In the movie’s opening minutes, we learn that militarized troops dubbed the Western Forces are fighting for the secessionist alliance of California and Texas. That unlikely union seems to announce that this is not today’s America. It shrugs off the standard red/blue binary of the American political landscape with an evasiveness that many have interpreted as a lack of the kind of ideological coherence that’s needed now more than ever.
Civil War raises the question of whether our precarious moment — with a second Trump term a distinct possibility — is the right time for coyness in political art.
LOVIA GYARKYE: What’s striking about the reactions to Civil War is how much they reflect this anxious national need for moral clarity and direction. People have always projected onto art, but there seems to be a renewed desperation for it to tell us how to be and what to do. I think there’s value in these conversations, because I believe popular culture is a critical space for negotiating our understanding and awareness of politics. But can art stand in for political education?

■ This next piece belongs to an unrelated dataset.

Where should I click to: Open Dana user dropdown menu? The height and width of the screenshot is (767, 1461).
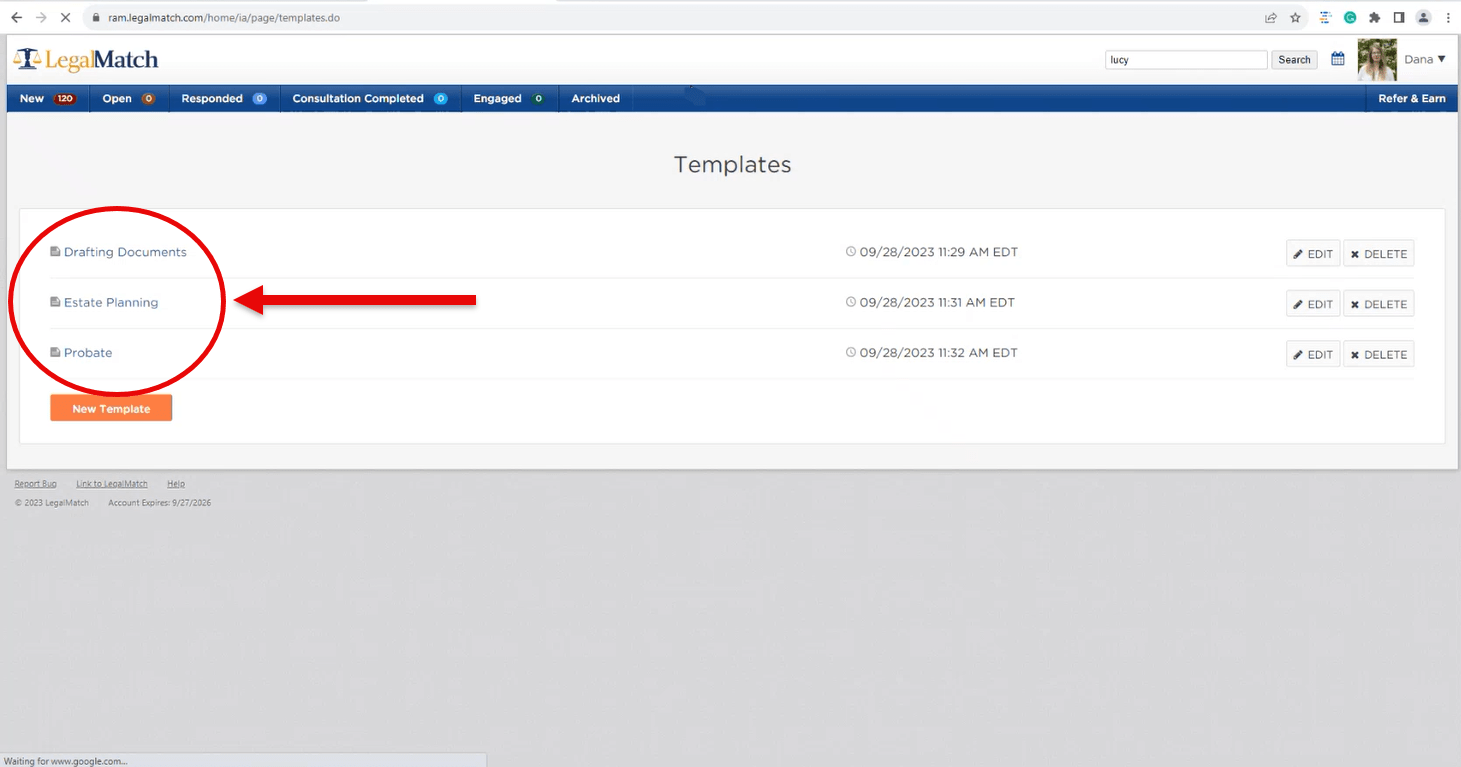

But elsewhere, I was bothered by the film’s vague anti-war position, which just feels inadequate to the national and geopolitical moment. War is bad, but what else?
Civil War feels eager to warn Americans of incoming doom, but doesn’t want to name the evils. Perhaps there is a real-world timeline in which Texas and California would form an alliance, but some fleshing out of that scenario would be nice; what are the political realities that make this feasible? Of course, answering that question might offend some viewers, which wouldn’t be good for the bottom line.
ROONEY: I’m reminded here that in the recent announcement of an upcoming Broadway staging of Romeo + Juliet, to star Rachel Zegler and Kit Connor, director Sam Gold said, “With the presidential election coming up in November, I felt like making a show this fall that celebrates youth and hope, and unleashes the anger young people feel about the world they are inheriting.” The tagline for the production is “The Youth are Fucked,” which suggests a broiling generational fury aimed not at a specific target, but at a world gone crazy.
And maybe that’s the kind of amorphous political art we’re going to be consuming at a time when no one seems to want to shrink their audience by picking a side in a 50/50 polarized nation.